I=m((p1/m1) - (p0/m0))
I=m(1/m)(p1 - p0) Here I made an assumption that the initial and final masses were equivalent to each other and to the mass from the 2nd law substitution I performed earlier in order to cancel the two to get the momentum by itself.
I=(p1 - p0)
I= delta p

2. Oct 29, 2008

### kmikias

Re: Impulse

you should include mass in to your derivative because somethimes mass makes the different so J = d(mv)/dt ........so mv=p .....then J = d(p)/dt...

3. Oct 31, 2008

### GRB 080319B

Re: Impulse

What notation do you mean by J, do you mean joules? Also, do these equations involve derivatives or just difference quotients? My first assumption was based on treating the acceleration as delta v / delta t, not dv/dt. However, you seem to be using the derivative, which leaves me in a quandary: I want to end up with delta p instead of a derivative, but can't seem to do so.

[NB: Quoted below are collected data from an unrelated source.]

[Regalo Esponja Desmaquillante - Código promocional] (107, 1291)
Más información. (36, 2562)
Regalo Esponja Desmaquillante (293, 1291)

Is acceleration treated as instantaneous, and are the other parts right?

Last edited: Oct 31, 2008
4. Oct 31, 2008

### heth

Re: Impulse

J is sometimes used to represent impulse.

5. Oct 31, 2008

### GRB 080319B

Re: Impulse

On wikipedia, gives the equation as I = F(delta t) = m(delta v) = delta p , assuming that the mass is constant. That's where become confused, because I'm not sure if I can assume that the mass doesn't change according to my work above. Should the mass from the 2nd law and the mass of the momentum be equivalent?

6. Nov 1, 2008

### heth

Re: Impulse

The 'universal' definition that you can use for billiard balls going at everyday speeds, and also for something like a rocket (mass changes as fuel burns) and also for photons (which have zero mass but do have momentum) and also for relativity, is:

Impulse = Fdt = dp

(since F = dp/dt)

Strictly speaking, this is the 'correct' form of Newton's 2nd Law, F = ma is what you get if the mass is constant.

As you say, if you're dealing with everyday objects, you can assume that the mass is constant.

It's not clear from the problem statement which equations you're supposed to start with to "prove" this.